AMY GOODMAN: Now, that’s very interesting, because—especially in light of this New York Times interview done yesterday in the Oval Office, when Trump basically talked about his red line. He’s furious that Jeff Sessions, you know, recused himself, and which led to Robert Mueller being appointed. But his red line is going from Russia to his own finances. But you and our previous guest are linking the two.

CRAIG UNGER: Absolutely. He is effectively saying he wants to obstruct justice. It’s as simple as that. There’s no other interpretation.

AMY GOODMAN: So talk about some other of the people that you write about—for example, Semion Mogilevich and Felix Sater.
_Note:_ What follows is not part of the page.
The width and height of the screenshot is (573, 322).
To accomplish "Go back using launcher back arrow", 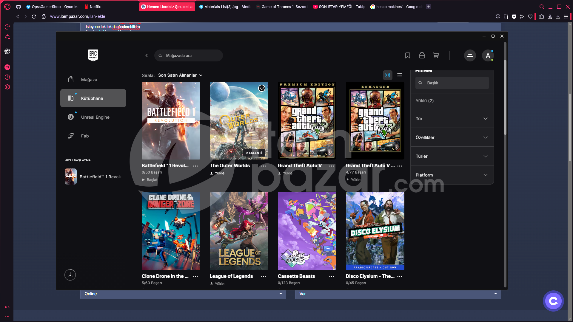I will coord(147,55).
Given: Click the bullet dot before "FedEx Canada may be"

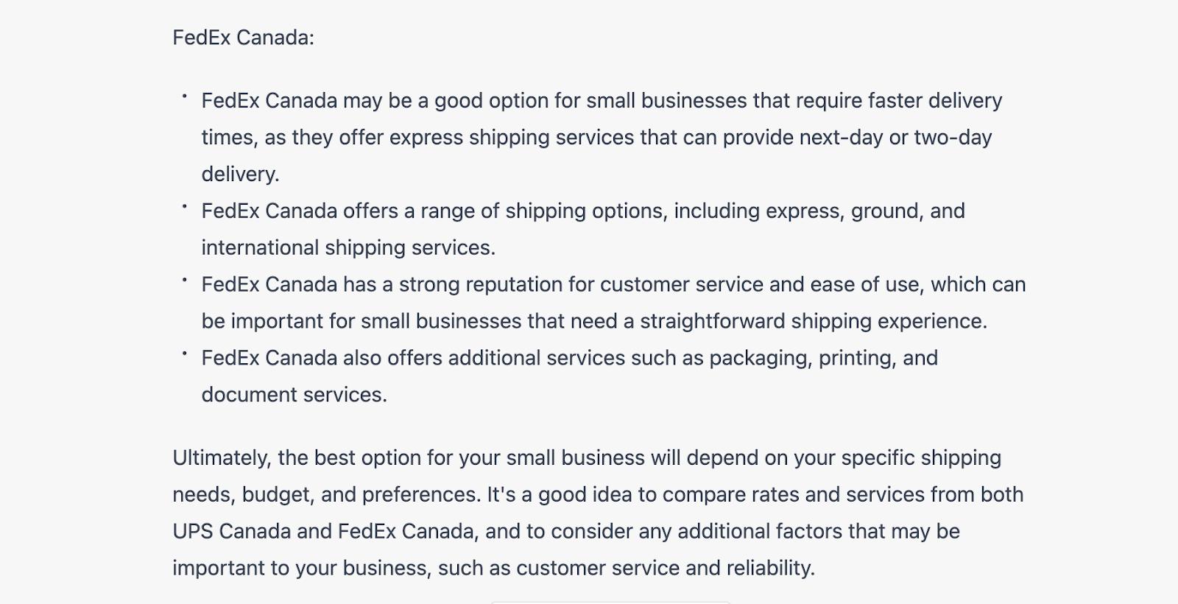Looking at the screenshot, I should (x=185, y=96).
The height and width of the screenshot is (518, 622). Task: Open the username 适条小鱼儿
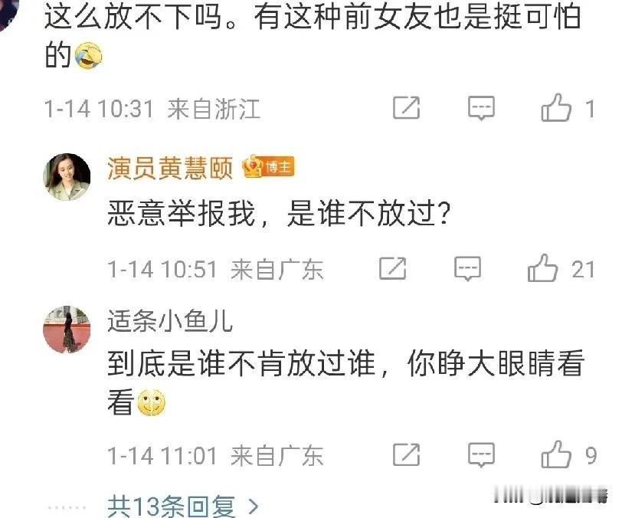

CRAIG UNGER: Right. Well, Mogilevich has been probably the most powerful mobster in Russia for more than 30 years. He has his—according to FBI files, he has his fingers in everything from prostitution to drug running to elaborate stock fraud scandals and so forth. But what he is renowned for is money laundering. And he was so successful at it, he was known as the "brainy don," because he has a degree in economics, and he’s come up with some elaborate schemes that seem rather byzantine and complicated, but they’re very, very lucrative ...

I urge anyone who comes to this blog to take the time to watch this material and and/or read all three transcripts. Now if you have time, read this the way this reactionary republican from rural Ohio presents what he is about to do as benign reason and good for all in my comments section.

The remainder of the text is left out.